#### Input for this task:

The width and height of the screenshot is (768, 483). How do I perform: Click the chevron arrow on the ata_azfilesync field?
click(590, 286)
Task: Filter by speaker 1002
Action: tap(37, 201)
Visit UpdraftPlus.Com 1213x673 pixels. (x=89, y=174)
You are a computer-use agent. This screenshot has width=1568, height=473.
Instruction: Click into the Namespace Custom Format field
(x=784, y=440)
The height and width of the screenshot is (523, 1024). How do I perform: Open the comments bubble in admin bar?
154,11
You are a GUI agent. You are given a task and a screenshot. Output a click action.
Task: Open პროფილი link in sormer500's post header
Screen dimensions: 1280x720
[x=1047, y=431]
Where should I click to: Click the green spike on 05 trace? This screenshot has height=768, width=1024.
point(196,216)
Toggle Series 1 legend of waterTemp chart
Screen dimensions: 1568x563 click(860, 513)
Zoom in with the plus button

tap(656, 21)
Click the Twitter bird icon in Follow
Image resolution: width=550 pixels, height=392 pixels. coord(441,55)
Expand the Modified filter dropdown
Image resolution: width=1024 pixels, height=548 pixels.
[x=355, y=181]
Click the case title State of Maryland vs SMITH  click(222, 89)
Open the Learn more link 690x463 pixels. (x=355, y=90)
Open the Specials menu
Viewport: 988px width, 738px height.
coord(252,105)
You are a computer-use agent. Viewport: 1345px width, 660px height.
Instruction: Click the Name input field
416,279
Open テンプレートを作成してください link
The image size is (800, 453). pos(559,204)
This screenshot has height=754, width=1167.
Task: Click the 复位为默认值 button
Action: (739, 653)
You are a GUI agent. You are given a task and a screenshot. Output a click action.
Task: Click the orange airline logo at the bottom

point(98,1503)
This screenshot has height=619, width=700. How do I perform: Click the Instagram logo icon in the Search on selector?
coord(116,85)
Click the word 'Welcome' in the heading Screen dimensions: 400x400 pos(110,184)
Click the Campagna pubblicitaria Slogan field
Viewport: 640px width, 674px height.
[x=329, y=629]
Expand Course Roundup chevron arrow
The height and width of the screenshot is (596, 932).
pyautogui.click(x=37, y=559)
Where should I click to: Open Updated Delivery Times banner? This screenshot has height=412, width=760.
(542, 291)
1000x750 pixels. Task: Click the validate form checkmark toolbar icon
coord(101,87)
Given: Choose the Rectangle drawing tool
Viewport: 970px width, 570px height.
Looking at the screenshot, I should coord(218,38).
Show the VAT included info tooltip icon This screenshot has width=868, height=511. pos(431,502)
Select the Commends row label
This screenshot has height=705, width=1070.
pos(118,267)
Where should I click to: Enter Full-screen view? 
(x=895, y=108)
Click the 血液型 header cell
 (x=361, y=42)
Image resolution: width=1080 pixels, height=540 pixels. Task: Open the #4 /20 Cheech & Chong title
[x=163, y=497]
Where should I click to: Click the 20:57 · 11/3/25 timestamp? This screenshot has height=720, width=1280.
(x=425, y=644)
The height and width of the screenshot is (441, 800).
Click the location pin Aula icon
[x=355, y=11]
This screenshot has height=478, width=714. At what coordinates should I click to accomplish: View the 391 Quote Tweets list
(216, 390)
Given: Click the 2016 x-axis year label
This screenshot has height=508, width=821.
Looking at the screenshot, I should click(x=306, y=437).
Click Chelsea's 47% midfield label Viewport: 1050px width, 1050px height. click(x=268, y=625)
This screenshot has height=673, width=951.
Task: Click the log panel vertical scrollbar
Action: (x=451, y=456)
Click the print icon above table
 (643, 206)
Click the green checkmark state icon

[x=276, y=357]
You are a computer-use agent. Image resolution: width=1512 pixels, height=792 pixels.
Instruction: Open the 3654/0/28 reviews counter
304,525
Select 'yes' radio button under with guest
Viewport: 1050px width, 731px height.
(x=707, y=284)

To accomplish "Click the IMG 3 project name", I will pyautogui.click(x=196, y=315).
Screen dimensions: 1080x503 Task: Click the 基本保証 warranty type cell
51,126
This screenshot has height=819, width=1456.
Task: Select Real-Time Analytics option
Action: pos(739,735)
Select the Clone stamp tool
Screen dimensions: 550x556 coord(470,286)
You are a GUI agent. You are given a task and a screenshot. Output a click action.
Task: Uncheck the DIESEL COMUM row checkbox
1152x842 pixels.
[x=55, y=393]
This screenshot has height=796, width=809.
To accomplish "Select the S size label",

#### What the task requires:
Output the entire set of records exactly as shown.

#### Response box:
The width and height of the screenshot is (768, 483). How do I perform: Click the chevron arrow on the ata_azfilesync field?
click(590, 286)
Task: Filter by speaker 1002
Action: tap(37, 201)
Visit UpdraftPlus.Com 1213x673 pixels. (x=89, y=174)
You are a computer-use agent. This screenshot has width=1568, height=473.
Instruction: Click into the Namespace Custom Format field
(x=784, y=440)
The height and width of the screenshot is (523, 1024). How do I perform: Open the comments bubble in admin bar?
154,11
You are a GUI agent. You are given a task and a screenshot. Output a click action.
Task: Open პროფილი link in sormer500's post header
Screen dimensions: 1280x720
[x=1047, y=431]
Where should I click to: Click the green spike on 05 trace? This screenshot has height=768, width=1024.
point(196,216)
Toggle Series 1 legend of waterTemp chart
Screen dimensions: 1568x563 click(860, 513)
Zoom in with the plus button

tap(656, 21)
Click the Twitter bird icon in Follow
Image resolution: width=550 pixels, height=392 pixels. coord(441,55)
Expand the Modified filter dropdown
Image resolution: width=1024 pixels, height=548 pixels.
[x=355, y=181]
Click the case title State of Maryland vs SMITH  click(222, 89)
Open the Learn more link 690x463 pixels. (x=355, y=90)
Open the Specials menu
Viewport: 988px width, 738px height.
coord(252,105)
You are a computer-use agent. Viewport: 1345px width, 660px height.
Instruction: Click the Name input field
416,279
Open テンプレートを作成してください link
The image size is (800, 453). pos(559,204)
This screenshot has height=754, width=1167.
Task: Click the 复位为默认值 button
Action: (739, 653)
You are a GUI agent. You are given a task and a screenshot. Output a click action.
Task: Click the orange airline logo at the bottom

point(98,1503)
This screenshot has height=619, width=700. How do I perform: Click the Instagram logo icon in the Search on selector?
coord(116,85)
Click the word 'Welcome' in the heading Screen dimensions: 400x400 pos(110,184)
Click the Campagna pubblicitaria Slogan field
Viewport: 640px width, 674px height.
[x=329, y=629]
Expand Course Roundup chevron arrow
The height and width of the screenshot is (596, 932).
pyautogui.click(x=37, y=559)
Where should I click to: Open Updated Delivery Times banner? This screenshot has height=412, width=760.
(542, 291)
1000x750 pixels. Task: Click the validate form checkmark toolbar icon
coord(101,87)
Given: Choose the Rectangle drawing tool
Viewport: 970px width, 570px height.
Looking at the screenshot, I should coord(218,38).
Show the VAT included info tooltip icon This screenshot has width=868, height=511. pos(431,502)
Select the Commends row label
This screenshot has height=705, width=1070.
pos(118,267)
Where should I click to: Enter Full-screen view? 
(x=895, y=108)
Click the 血液型 header cell
 (x=361, y=42)
Image resolution: width=1080 pixels, height=540 pixels. Task: Open the #4 /20 Cheech & Chong title
[x=163, y=497]
Where should I click to: Click the 20:57 · 11/3/25 timestamp? This screenshot has height=720, width=1280.
(x=425, y=644)
The height and width of the screenshot is (441, 800).
Click the location pin Aula icon
[x=355, y=11]
This screenshot has height=478, width=714. At what coordinates should I click to accomplish: View the 391 Quote Tweets list
(216, 390)
Given: Click the 2016 x-axis year label
This screenshot has height=508, width=821.
Looking at the screenshot, I should click(x=306, y=437).
Click Chelsea's 47% midfield label Viewport: 1050px width, 1050px height. click(x=268, y=625)
This screenshot has height=673, width=951.
Task: Click the log panel vertical scrollbar
Action: (x=451, y=456)
Click the print icon above table
 (643, 206)
Click the green checkmark state icon

[x=276, y=357]
You are a computer-use agent. Image resolution: width=1512 pixels, height=792 pixels.
Instruction: Open the 3654/0/28 reviews counter
304,525
Select 'yes' radio button under with guest
Viewport: 1050px width, 731px height.
(x=707, y=284)

To accomplish "Click the IMG 3 project name", I will pyautogui.click(x=196, y=315).
Screen dimensions: 1080x503 Task: Click the 基本保証 warranty type cell
51,126
This screenshot has height=819, width=1456.
Task: Select Real-Time Analytics option
Action: pos(739,735)
Select the Clone stamp tool
Screen dimensions: 550x556 coord(470,286)
You are a GUI agent. You are given a task and a screenshot. Output a click action.
Task: Uncheck the DIESEL COMUM row checkbox
1152x842 pixels.
[x=55, y=393]
This screenshot has height=796, width=809.
To accomplish "Select the S size label",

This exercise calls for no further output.